Friday, July 27, 2007

Electoral College and NC

This has nothing to do with Latin America, but I can’t resist since I’ve been talking so much about electoral systems in my summer school Intro to Comparative Politics. North Carolina is getting closer and closer to changing the way the state doles out electoral votes. The Senate has passed, and the House soon (maybe even today) will vote on a reform that would grant one electoral vote to the candidate who wins each congressional district (a total of 13) and then the final two votes would be given to the candidate who wins statewide.

In presidential elections, NC goes Republican (the last election was 56%-44%) but there are strong Democratic pockets (with all sorts of gerrymandering disputes) including Mecklenburg County, where Charlotte is. Therefore, the reform could grant the Democratic candidate three votes (Kerry won three districts in 2004) and perhaps more, though I haven’t had a chance to look at the outcomes of each district. Since it would go into effect in 2008, the reform would have an immediate impact. As I've mentioned before, NC might even gain an electoral vote after the 2010 Census because of immigration.

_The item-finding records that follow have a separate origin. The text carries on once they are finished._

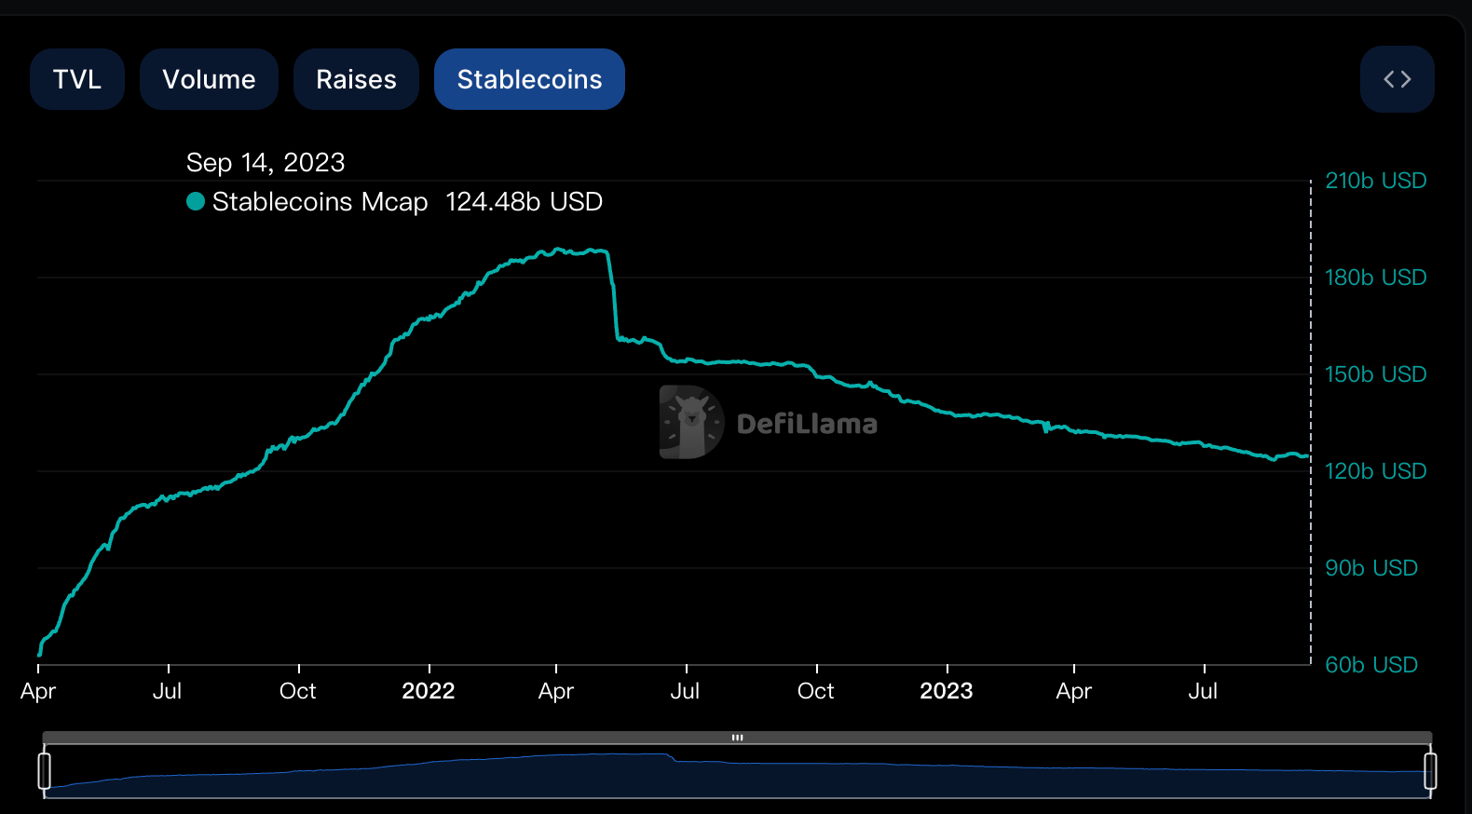Viewport: 1472px width, 814px height.
Task: Click the 210b USD y-axis label
Action: coord(1375,181)
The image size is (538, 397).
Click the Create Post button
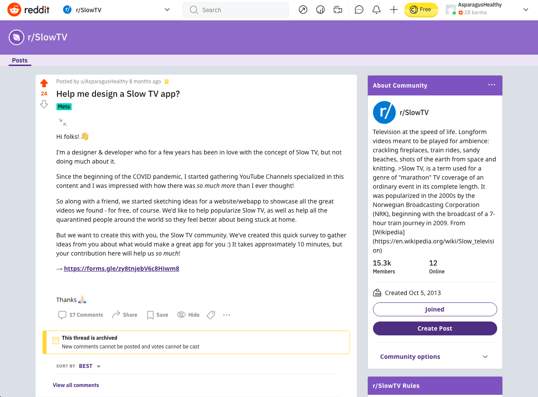click(435, 328)
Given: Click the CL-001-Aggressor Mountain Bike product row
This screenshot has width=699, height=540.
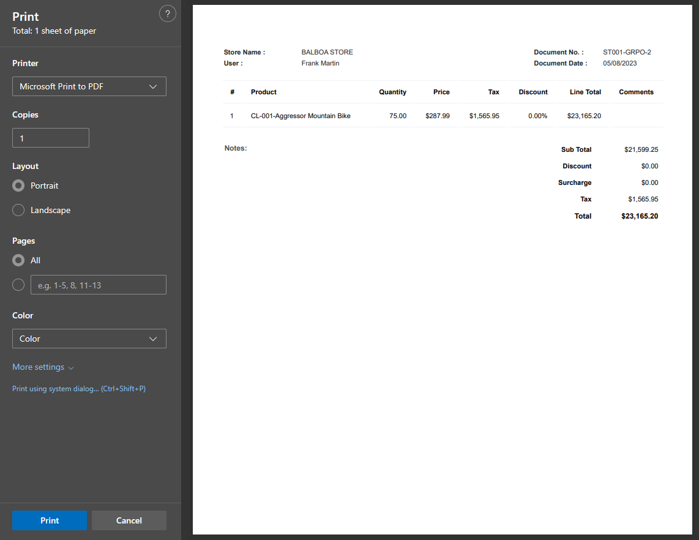Looking at the screenshot, I should click(301, 116).
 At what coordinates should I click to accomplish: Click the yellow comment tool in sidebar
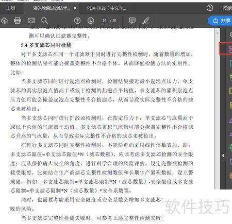coord(230,105)
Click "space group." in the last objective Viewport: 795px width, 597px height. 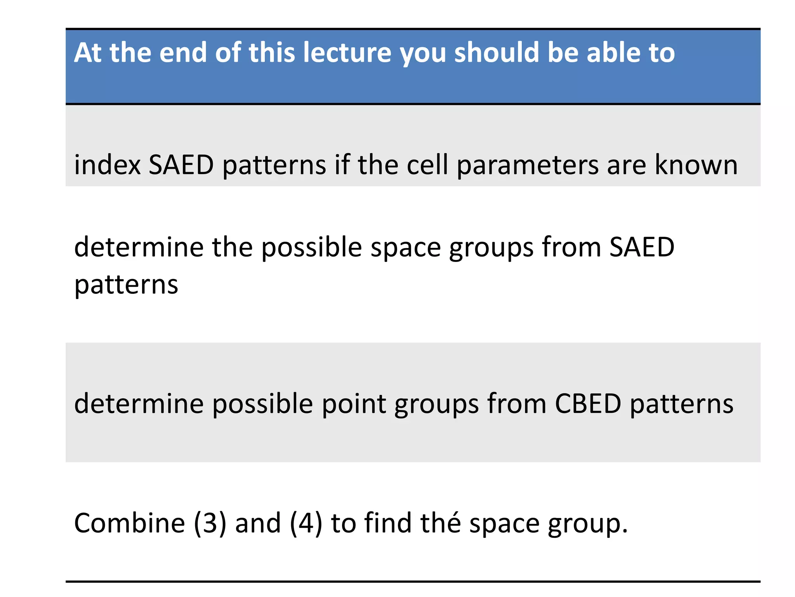[x=548, y=523]
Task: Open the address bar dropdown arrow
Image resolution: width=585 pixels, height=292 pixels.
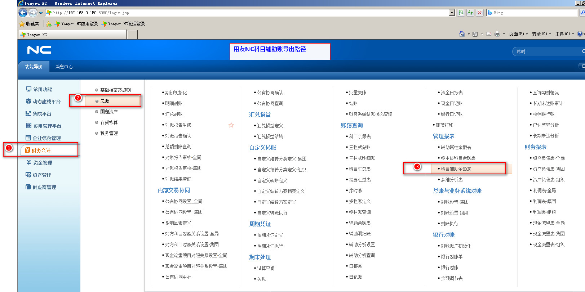Action: [x=452, y=13]
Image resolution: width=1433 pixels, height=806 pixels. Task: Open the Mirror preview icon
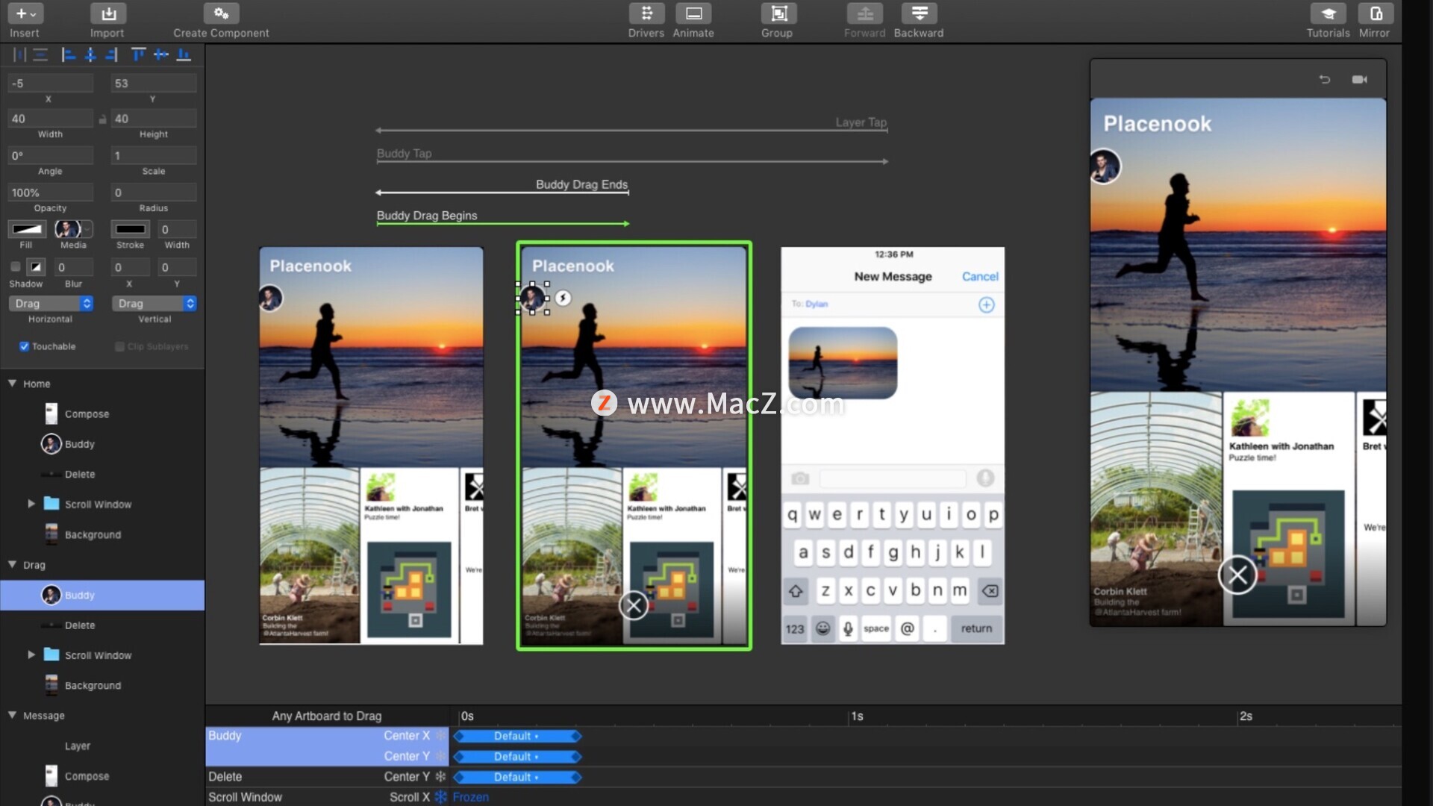pos(1375,13)
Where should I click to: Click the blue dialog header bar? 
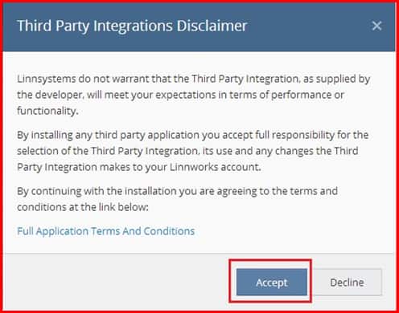pos(199,27)
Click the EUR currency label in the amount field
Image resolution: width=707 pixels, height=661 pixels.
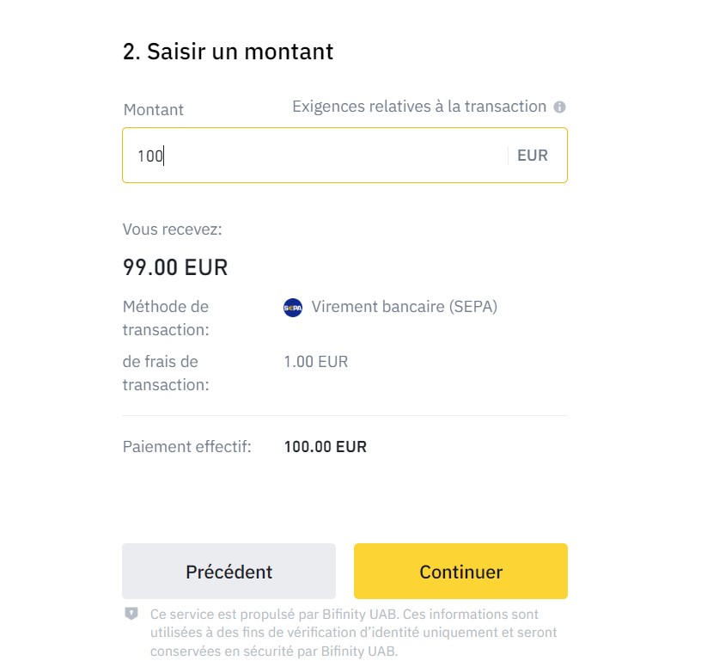(x=533, y=156)
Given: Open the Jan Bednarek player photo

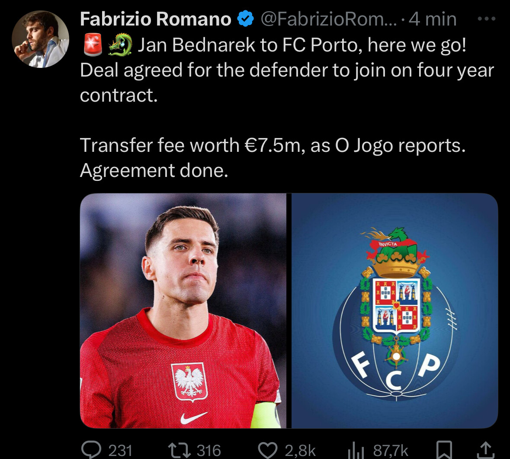Looking at the screenshot, I should pos(183,311).
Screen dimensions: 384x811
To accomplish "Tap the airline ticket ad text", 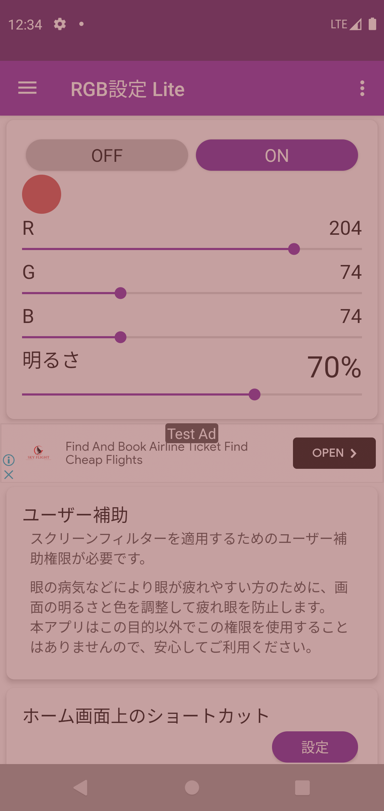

Obviously, then, Republicans don’t like it, as it guarantees their candidate will lose a few electoral votes. Democrats say it would bring more presidential candidates to the state because the outcome would no longer be a foregone conclusion. However, I would hope that this generates more discussion about a) the Electoral College; and b) the desirability of winner-take-all within the context of the Electoral College.

So far, though, the debate is entirely partisan, and the larger question—what is the best way to elect a president in this country?—is barely being addressed. In general, the debate is receiving remarkably little media attention.


Anonymous,  6:00 PM  

Granted we've had a couple of extremely close calls in the electoral college, but it takes a rare super-close election for any candidate to care about a few congressional districts when other states swing their entire bloc. It's close to a pointless "reform."

And if it went nationwide, the congressional-district allocation would be even worse than the current prevailing method (awful though that is). There are so few swing congressional districts, and the last thing we need is yet another incentive for parties controlling state legislatures to engaged in gerrymanders.

Let's push for the NPV instead. I agree that anything that gets people talking about the EC is a good thing. But I wonder, is there any talk about the NPV in NC? The movement's website shows some NC sponsors. Is it possible that the congressional-district plan was an attempt to say "reform? we've done that, already"?

Greg Weeks 6:30 PM  

I've not heard of any widespread movement, but even this vote caught me by surprise (and, incidentally, as far as I can tell, they did not vote on this issue Friday).

I agree with your arguments, though at the moment I see it as Democrats wanting more electoral votes for a Democrat in NC, and not as part of a national reform.